Kenya Revenue Authority held its 4th Annual Tax Summit from the 15th to 17th October, 2018 at the Kenya School Kenya School of Monetary Studies in Ruaraka.
The Tax Summit brought together over 1000 delegates from various organisations and countries to discuss the acceleration of socio-economic growth through expansion of the tax base in line with the government's BIG 4 Agenda (affordable housing, universal healthcare, manufacturing and food security).
The focus of the first day (Tuesday 18th October) was the steps the Authority and the government at large should take to expand the revenue base. Three sessions were held on that day each with a different angle on how expansion can be achieved.
The first session focused on how trade between African countries would serve as a huge boost for the entire continent and how the government would benefit greatly from this as revenue avenues will increase. The government should play its part by making it less punitive to trade across Africa meaning more wealth will be created and as a result more revenue. In the keynote address which was done by former AU vice chairperson Amb. Erastus Mwencha, the steps made by the African Union in the journey toward making the continental free trade area a reality were hailed. Additionally, the need for Kenyans to embrace a culture of good values such as hard work and integrity was emphasized as this is the only way to deter corruption once revenue is collected.
Social services were the focus of the next session with a primary focus on affordable housing and universal healthcare as they are the social pillars of the BIG 4. The recently approved finance act 2018 brought with it the housing levy tax of 1.5% for both employers and employees and it featured heavily in the conversation. Some panellists urged KRA to focus on boosting revenue collection from the real estate industry as some persons have several properties that managed to evade the radar of the authority. Another way tax base expansion could facilitate social services is through addressing compliance gaps in VAT with several business owners still able to evade paying taxes. The panellists and the audience also urged the government increase its efforts in setting up the infrastructure that will support these houses namely: lighting, drainage, roads and several others. This will in turn lower the developers cost and eventually the cost of the house.
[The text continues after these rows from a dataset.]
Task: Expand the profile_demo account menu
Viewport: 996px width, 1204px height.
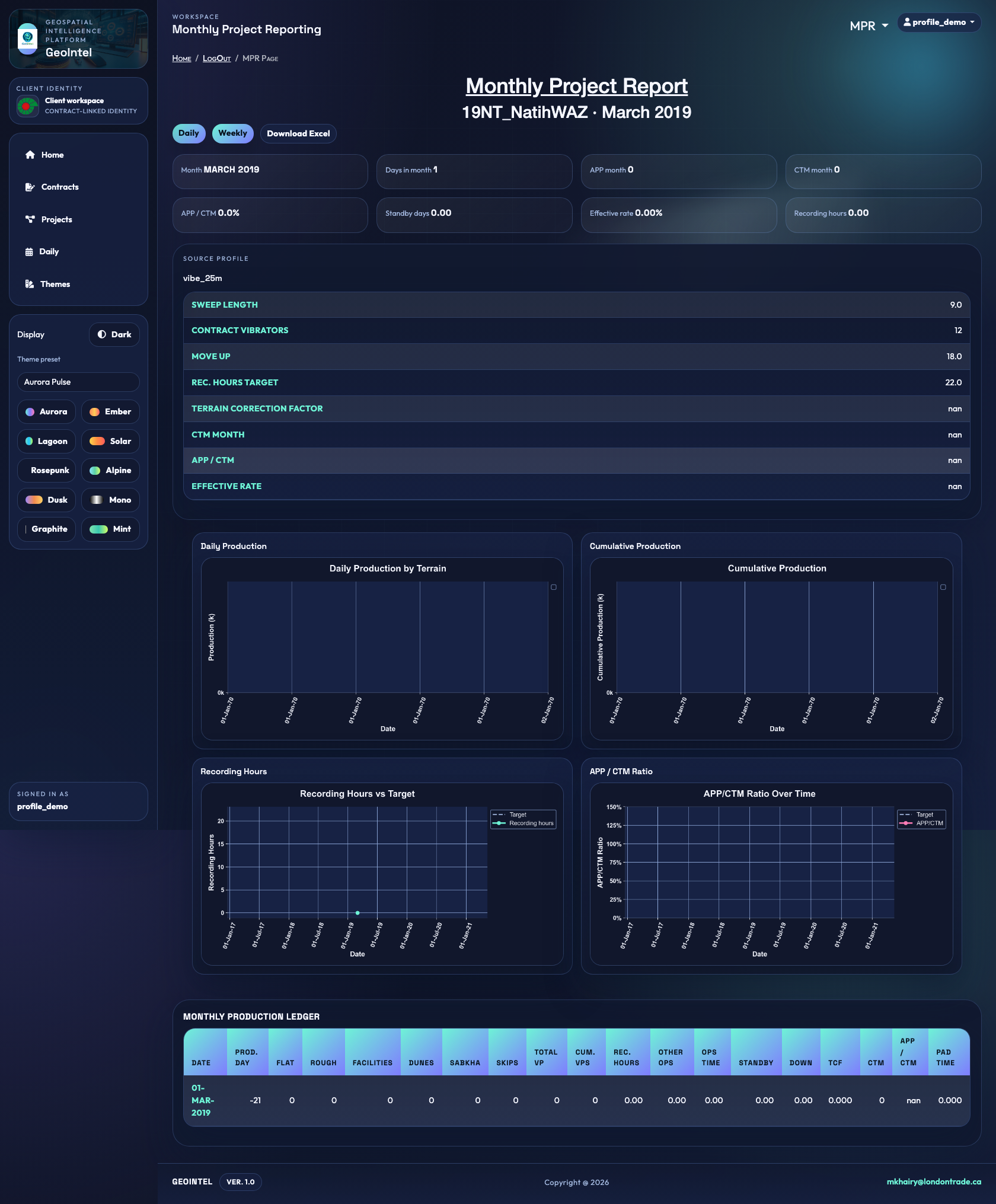Action: pyautogui.click(x=939, y=23)
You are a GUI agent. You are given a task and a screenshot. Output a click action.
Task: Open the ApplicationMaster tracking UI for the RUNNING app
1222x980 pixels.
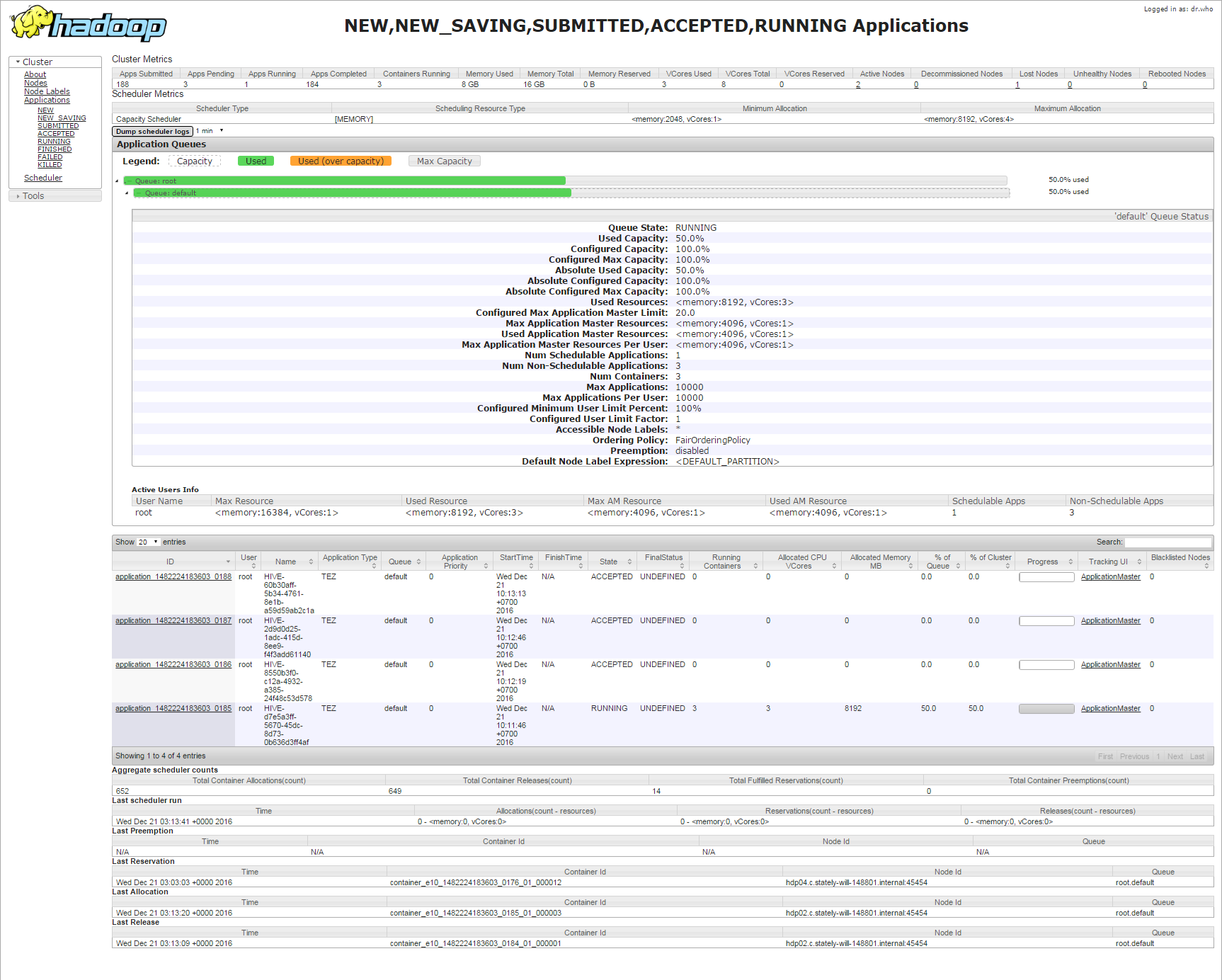tap(1110, 708)
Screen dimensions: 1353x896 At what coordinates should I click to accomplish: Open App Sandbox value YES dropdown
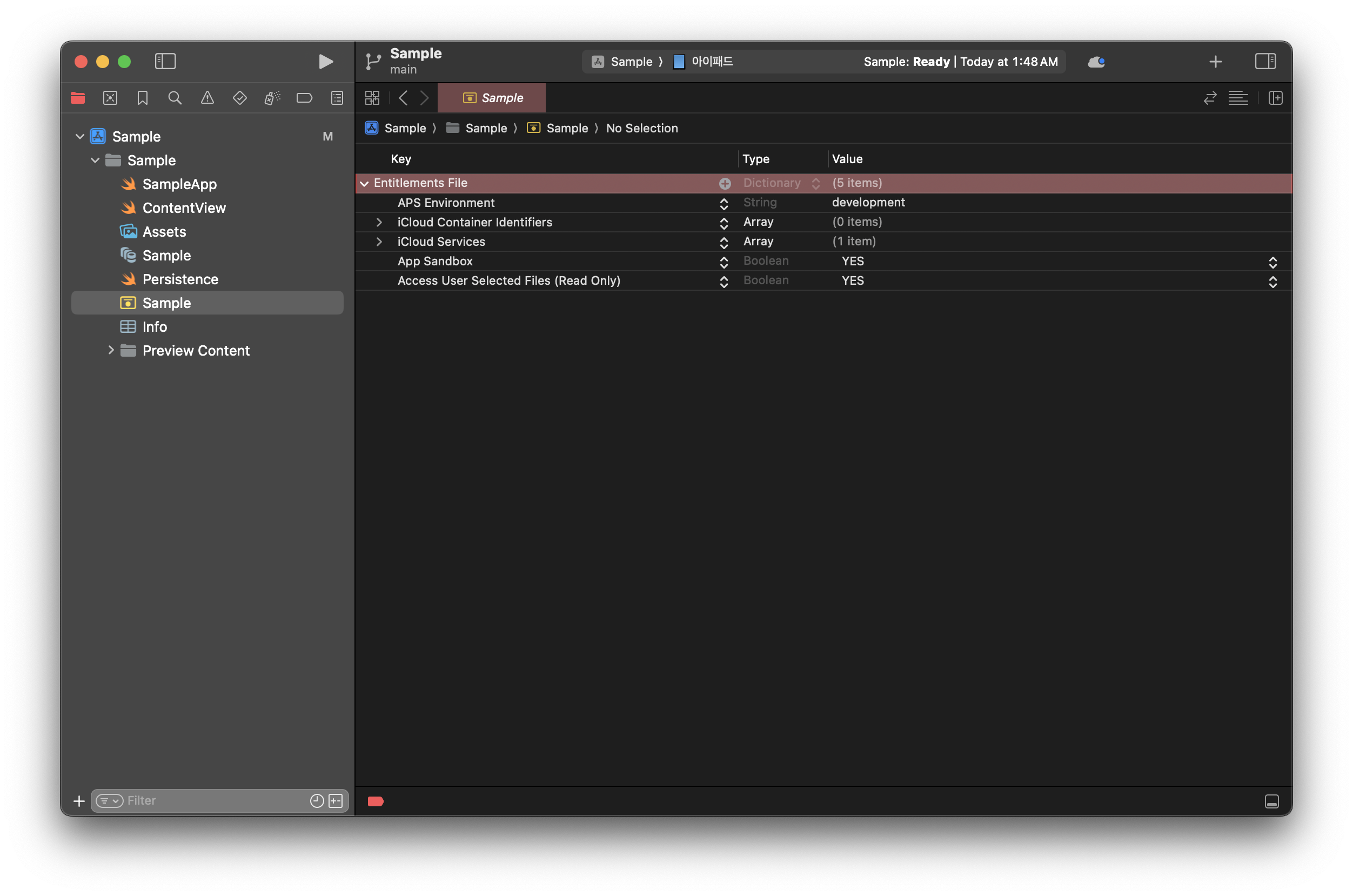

The third and most interactive session of the day featured the MSME sector and how the authority could add this group to the tax regime. As the CEO of the Kenya National Federation of Jua Kali Association Mr. Richard Muteti noted, the MSME sector is the largest employer in Kenya with Micro business/small traders employing more than 16 million Kenyans. With formal employers being the largest group of taxpayers, the authority was urged to find mechanisms to engage the informal sector to ease the burden on the existing crop of taxpayers. Representatives from the micro economy said they were ready and willing to it down with the authority to discuss how they can be brought into the tax regime. They expressed a feeling of being neglected and ignored by the government as the reason why most of the small traders were reluctant to pay tax.
Additionally, the authority was also urged to make it easier for small traders to be able to pay tax by simplifying the interfaces on the iTax platform. Partnerships with private entities was encouraged as means to increase accessibility. Lastly, tax education should be intensified to create awareness as many of the small traders still don’t have enough information on taxes and what tax obligations they have. The session was concluded by Mr. Silas Santiego, a tax audit advisor for the Internal Revenue Service of Brazil. He spoke about the steps in terms of policy that their government had taken to bring in the informal sector. He mentioned the need to adopt policies that are specific to the MSME sector.